THE BLOG
02/19/2014 08:02 am ET | Updated Apr 21, 2014

Does Castaway's Tattoo Reveal His Religion?

Adding to the mystery surrounding Salvadoran castaway Jose Alvarenga is his religious faith. In an interview with CNN on the Marshall Islands the shark fisherman made it clear that it was his faith in God that sustained him through the harrowing ordeal, which included moments of despair so great that he considered taking his own life. But like so many other aspects of his story, the nature of his faith remains cloaked in mystery. The one statement that he's made beyond having faith in God is that he isn't Catholic. While Catholicism has sharply declined in Alvarenga's native El Salvador over the past five decades, it's still the religion of the majority, and much more so in Mexico where he lived for some fifteen years.

So if he's not Catholic the most common other faith tradition for both Salvadorans and Mexicans is Pentecostalism. This charismatic branch of Protestantism has flourished throughout Latin America since the 1950s, especially in El Salvador where approximately a quarter of the population belong to churches such as the Assemblies of God. The fact that the Castaway's mother is a member of the Pentecostal denomination Prince of Peace might suggest that Alvarenga himself is affiliated with this spirited form of Protestantism. Moreover, the Mexican state of Chiapas where Alvarenga has lived recently has the highest percentage of Protestants in the country, close to one third of the population.

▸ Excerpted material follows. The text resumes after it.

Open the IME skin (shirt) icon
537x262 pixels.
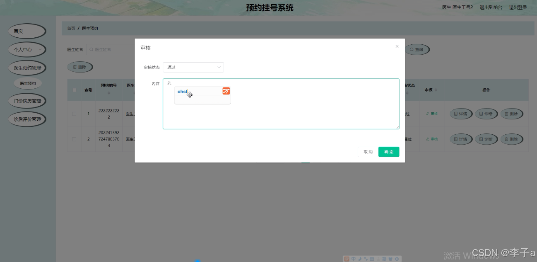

However, if Alvarenga were a practicing Pentecostal he would typically have made more specific and enthusiastic statement about God's role in saving him from a watery death. Pentecostalism, though, has been around long enough in El Salvador and throughout Latin America that there now exist millions of nominal believers, who like their Catholic compatriots, claim the faith but don't institutionally practice it. Press reports of Alvarenga engaging in drinking bouts with co-workers and friends would also make the nominal affiliation, if he has any at all, more likely since Pentecostals are teetotalers.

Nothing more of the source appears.